This group of adventurers has to face unexpected danger, myths, evil sorceress, lost tribes, hardship, and cruel kings to reach their destination and fulfill their purpose. Moreover, Allan and his group have to face tribal war and at the end even confront the evil witch Gagool. As these people go through a series of adventures, they narrowly escape death.
First published in 1885, King Solomon's Mines is still considered one of the first few English adventure novels set in the backdrop of Africa. Haggard's thrilling saga of Allan Quatermain, an elephant hunter, and his fabled search for Solomon's treasures was one of the bestselling novels of the nineteenth century. However, as the critics have said, this book is more than just an adventurous story and offers detailed portrayal of the battles and alliances of African tribesmen and white colonials.
King Solomon's Mines is believed to be the origin of the Lost World literary genre. There are six adaptations of this book to film.
About Henry Rider Haggard
Henry Rider Haggard was a British scholar and novelist famously known for writing adventure novels. He is also known as the founder of the Lost World literary genre.

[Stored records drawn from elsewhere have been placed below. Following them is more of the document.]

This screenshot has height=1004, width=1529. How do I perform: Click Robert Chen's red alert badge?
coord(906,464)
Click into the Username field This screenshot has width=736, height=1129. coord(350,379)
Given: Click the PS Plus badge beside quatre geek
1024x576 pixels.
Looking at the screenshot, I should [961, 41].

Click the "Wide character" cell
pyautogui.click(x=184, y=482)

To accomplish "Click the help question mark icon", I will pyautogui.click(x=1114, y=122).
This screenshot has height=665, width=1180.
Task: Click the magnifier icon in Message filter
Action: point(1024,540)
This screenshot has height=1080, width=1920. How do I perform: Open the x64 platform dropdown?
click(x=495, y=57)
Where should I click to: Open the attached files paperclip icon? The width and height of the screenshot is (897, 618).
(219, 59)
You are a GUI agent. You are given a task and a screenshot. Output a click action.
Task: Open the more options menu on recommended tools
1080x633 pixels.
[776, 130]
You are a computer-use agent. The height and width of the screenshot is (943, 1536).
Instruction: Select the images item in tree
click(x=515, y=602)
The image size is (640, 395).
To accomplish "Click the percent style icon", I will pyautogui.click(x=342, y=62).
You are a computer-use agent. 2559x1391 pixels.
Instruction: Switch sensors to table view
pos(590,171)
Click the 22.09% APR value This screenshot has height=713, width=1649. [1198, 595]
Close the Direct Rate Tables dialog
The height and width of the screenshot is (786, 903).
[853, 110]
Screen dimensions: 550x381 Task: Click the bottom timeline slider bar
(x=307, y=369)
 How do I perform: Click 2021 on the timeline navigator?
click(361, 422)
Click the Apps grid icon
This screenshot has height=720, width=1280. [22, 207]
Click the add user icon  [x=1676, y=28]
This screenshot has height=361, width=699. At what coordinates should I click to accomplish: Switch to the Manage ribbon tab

Haggard has also published various other books including Ayesha: The Return of She, Moon Of Israel, The Brethren, She And Allan, Cleopatra, Nada the Lily, The World's Desire, When The World Shook, The People Of The Mist, and many more.
Born on 22nd June 1856 in Norfolk, his initial education began at Garsington Rectory in Oxfordshire. However, his father did not send him for expensive private education because he didn't consider him intelligent enough like his brothers. He was sent to South Africa to work as an assistant to the secretary of Lieutenant-Governor of the Colony of Natal. In 1880, he married to Louisa Margitson and had one son and three daughters with her. He was also intensely involved with reforming agriculture. Haggard died at age of 68 in 1925.